China’s First Legoland Theme Park to Open in Shanghai

An exhibit is displayed at the Shanghai Legoland Discovery Center in 2016. Merlin Entertainments Group is planning to launch a Legoland theme park in Dianshan Lake in Shanghai in 2022. Photo: IC
An exhibit is displayed at the Shanghai Legoland Discovery Center in 2016. Merlin Entertainments Group is planning to launch a Legoland theme park in Dianshan Lake in Shanghai in 2022. Photo: IC

(Beijing) — British theme park developer Merlin Entertainments Group Ltd., the owner of Madame Tussauds museums, is planning to launch the toy-based Legoland theme park in Shanghai, in a bid to grab a slice of China’s booming entertainment market.

The new park will be located in a western suburb of Shanghai, with construction work scheduled to finish by 2022, according to a statement from Merlin’s Chinese partner Joyu International Tourism Operation Group on Wednesday.

It will be Merlin’s first outdoor theme park, adding to its current portfolio in Shanghai, including a Madame Tussauds, the Chang Feng Ocean World aquarium and a Legoland Discovery Center — a smaller, indoor version of Legoland.

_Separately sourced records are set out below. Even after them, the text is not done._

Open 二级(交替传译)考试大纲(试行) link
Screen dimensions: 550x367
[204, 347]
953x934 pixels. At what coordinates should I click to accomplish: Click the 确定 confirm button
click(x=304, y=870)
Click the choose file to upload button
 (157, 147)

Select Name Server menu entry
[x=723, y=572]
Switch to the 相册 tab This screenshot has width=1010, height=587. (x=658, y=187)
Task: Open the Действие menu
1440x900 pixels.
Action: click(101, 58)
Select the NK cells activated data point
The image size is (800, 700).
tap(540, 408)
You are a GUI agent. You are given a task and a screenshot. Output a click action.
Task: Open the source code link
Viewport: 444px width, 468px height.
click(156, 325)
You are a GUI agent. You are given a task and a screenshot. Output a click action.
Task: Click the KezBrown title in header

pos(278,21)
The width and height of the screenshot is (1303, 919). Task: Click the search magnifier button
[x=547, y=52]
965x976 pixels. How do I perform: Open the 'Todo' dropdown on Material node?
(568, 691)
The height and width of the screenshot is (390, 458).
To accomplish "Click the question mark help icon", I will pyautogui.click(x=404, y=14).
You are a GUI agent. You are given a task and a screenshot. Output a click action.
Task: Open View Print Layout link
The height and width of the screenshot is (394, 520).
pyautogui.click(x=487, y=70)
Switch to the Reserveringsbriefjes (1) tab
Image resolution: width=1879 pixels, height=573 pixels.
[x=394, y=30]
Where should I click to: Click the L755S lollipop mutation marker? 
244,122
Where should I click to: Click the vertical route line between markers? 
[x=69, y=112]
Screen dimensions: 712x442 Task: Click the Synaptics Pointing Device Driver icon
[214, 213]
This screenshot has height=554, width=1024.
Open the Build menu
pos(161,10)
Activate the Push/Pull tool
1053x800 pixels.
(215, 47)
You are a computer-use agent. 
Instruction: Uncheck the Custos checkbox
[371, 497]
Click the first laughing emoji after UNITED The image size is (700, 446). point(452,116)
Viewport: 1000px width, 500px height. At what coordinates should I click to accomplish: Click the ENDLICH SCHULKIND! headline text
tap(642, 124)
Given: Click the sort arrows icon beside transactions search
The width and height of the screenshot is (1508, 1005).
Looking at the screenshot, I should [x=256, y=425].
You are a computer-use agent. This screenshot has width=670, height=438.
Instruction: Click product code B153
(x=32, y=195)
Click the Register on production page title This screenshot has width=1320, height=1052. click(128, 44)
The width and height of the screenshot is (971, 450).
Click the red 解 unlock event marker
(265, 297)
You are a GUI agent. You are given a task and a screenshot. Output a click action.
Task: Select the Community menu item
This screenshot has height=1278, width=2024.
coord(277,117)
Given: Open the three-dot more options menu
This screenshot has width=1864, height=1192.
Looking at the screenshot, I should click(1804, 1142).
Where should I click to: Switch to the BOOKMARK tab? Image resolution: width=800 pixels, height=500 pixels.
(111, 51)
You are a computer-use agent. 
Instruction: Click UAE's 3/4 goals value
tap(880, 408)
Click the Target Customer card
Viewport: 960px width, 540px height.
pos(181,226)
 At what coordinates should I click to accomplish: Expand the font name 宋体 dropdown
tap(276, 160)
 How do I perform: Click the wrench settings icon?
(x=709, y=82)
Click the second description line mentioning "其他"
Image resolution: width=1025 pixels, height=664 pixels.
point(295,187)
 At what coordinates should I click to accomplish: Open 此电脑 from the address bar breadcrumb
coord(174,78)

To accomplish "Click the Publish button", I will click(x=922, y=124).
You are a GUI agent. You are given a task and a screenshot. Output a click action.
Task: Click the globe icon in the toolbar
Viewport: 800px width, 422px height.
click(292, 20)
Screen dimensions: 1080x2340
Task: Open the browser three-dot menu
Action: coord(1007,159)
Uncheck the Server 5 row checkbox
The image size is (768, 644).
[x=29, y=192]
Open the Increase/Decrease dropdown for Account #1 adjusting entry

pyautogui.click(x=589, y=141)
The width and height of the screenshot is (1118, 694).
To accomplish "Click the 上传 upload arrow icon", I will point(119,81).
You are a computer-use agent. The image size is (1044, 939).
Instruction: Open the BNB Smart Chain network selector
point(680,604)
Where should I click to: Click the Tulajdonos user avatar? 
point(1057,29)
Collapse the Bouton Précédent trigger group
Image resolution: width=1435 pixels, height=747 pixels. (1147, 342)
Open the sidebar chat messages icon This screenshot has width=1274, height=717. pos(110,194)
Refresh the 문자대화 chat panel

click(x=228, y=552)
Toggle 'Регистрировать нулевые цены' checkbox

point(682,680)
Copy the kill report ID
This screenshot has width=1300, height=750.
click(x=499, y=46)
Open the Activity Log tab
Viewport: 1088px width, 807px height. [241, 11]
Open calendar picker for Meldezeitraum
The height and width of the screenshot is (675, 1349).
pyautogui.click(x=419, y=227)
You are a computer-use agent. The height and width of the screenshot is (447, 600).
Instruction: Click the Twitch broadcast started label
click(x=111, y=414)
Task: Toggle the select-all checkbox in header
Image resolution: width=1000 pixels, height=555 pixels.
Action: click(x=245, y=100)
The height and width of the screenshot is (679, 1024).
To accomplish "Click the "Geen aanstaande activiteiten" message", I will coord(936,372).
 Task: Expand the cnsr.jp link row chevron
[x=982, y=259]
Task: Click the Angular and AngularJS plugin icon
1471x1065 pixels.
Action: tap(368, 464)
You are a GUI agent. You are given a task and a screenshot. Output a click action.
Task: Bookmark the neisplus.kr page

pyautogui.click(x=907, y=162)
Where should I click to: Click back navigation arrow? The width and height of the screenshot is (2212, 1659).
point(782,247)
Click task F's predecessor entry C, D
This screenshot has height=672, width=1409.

Merlin also plans to launch another Legoland in Beijing, and three more discovery centers in Chongqing and Shenyang, according to the statement.

Legoland’s arrival will intensify competition in the country, which is already fierce among rivals such as Shanghai Disneyland, which has hosted 7 million visitors since its opening in June, Universal Studios, which is currently constructing a theme park in Beijing, and U.S. operator Six Flags Entertainment Corp., which is set to open two parks in China by 2020.

A growing middle class and rising incomes have spurred domestic developers like Dalian Wanda Group and Evergrande Group to join the game as well. China is expected to surpass the U.S. as the largest theme-park market in the world by 2020, attracting 221 million people every year, according to U.S. consulting firm Aecom.

There are some 700 theme parks in China, according to a report by the state-run People’s Daily last year, but 70% of them are making a loss, according to a report around the same time by Shenzhen-based research center Forward Industry Research Institute.

Theme park builders from overseas usually have well-known brands and customers are already familiar with their stories, which makes them competitive, said Timothy Chen, a regional director with commercial real estate group Colliers International.

However, this doesn’t mean that Chinese companies are destined to fail, because many of them are targeting residents in smaller cities, with special Chinese architecture styles, which will help them gain different groups of visitors, Chen said.

The opening up of policy has also contributed to the emerging sector. In 2013, the top economic planner, the National Development and Reform Commission in tandem with 12 other authorities eased the threshold by enabling developers with a project value of less than $1.5 billion yuan ($220 million) to be approved at the provincial government level rather than at a national one.

The cost of building Shanghai’s new Legoland has not been disclosed, but the latest one in Dubai cost around $250 million, according to Dubai magazine Arabian Business.